# Document segment
□ □ □ □ □
Nothing beats fresh food made with fresh ingredients. That’s why the farm-to-table movement, which basically means using local and fresh ingredients produced nearby, has become increasingly popular in restaurants to date. Instead of the farm, however, we head out to the sea.
The sea-to-table movement, or what we know as “dampa“, refers to a marketplace and a bunch of restaurants all rolled into one. The beauty of dining in a dampa means buying seafood or meat and having it cooked for a small fee (paluto). That way, you’re sure about the quality of the meat they use; that said, the meat is fresh. You even have free reign to choose how you want it cooked. It’s like a customized dining experience at a much more affordable price compared to curated menus and private meals.
The downside, however, is that most of these dampas are down South, usually in Pasay or areas near the seaside. So, what can a Northie like me indulge in? Seafood and Ribs Warehouse.
The first dampa located in a mall, Seafood and Ribs Warehouse is a family-owned restaurant that started out as a resort-turned-restaurant in Southern Leyte in 2014. Playing to their strengths of flourishing seafood combined with the many possibilities that Filipino cuisine has to offer, Seafood and Ribs Warehouse became a hit in the Visayas region, prompting them to open more branches in Cebu and eventually, Manila.
Seafood and Ribs Warehouse aims to introduce the dampa paluto-style to malls as a way to make it more accessible to families and mallgoers.
A bridge between markets and city centers, Seafood and Ribs guarantees a wide selection of seafood and meat— delivered fresh daily— which you can select for yourself and have cooked. Just look at all of the stuff they’ve got lined up!
□ □ □ □ □
# Information provided

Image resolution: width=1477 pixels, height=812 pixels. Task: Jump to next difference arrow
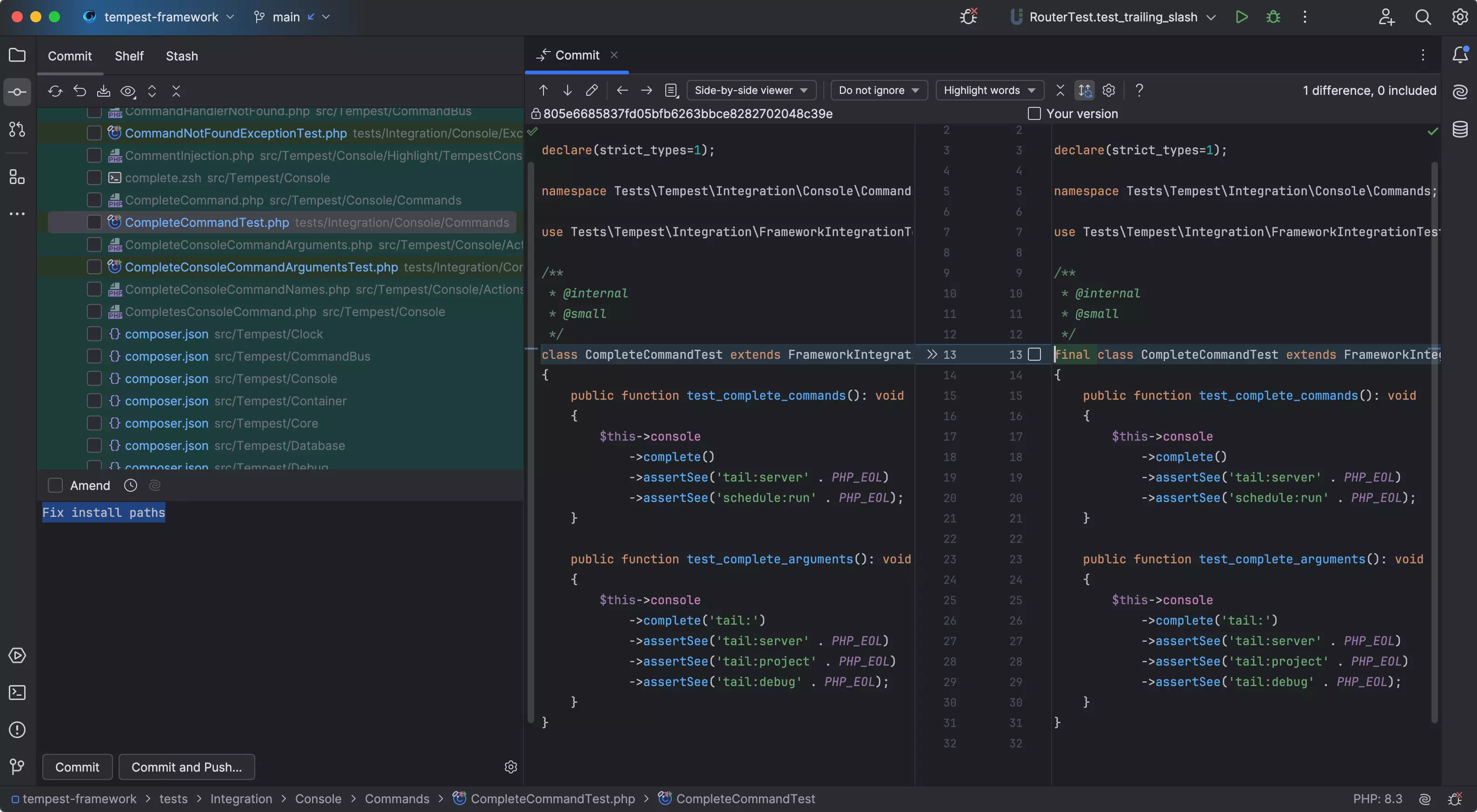[567, 90]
□ □ □ □ □
# Exercise task
Can you repeat the dampa article word for word, starting with "Nothing beats fresh" and going on through "to the sea."? The listing has no connection to the dampa article.

# Written response
Nothing beats fresh food made with fresh ingredients. That’s why the farm-to-table movement, which basically means using local and fresh ingredients produced nearby, has become increasingly popular in restaurants to date. Instead of the farm, however, we head out to the sea.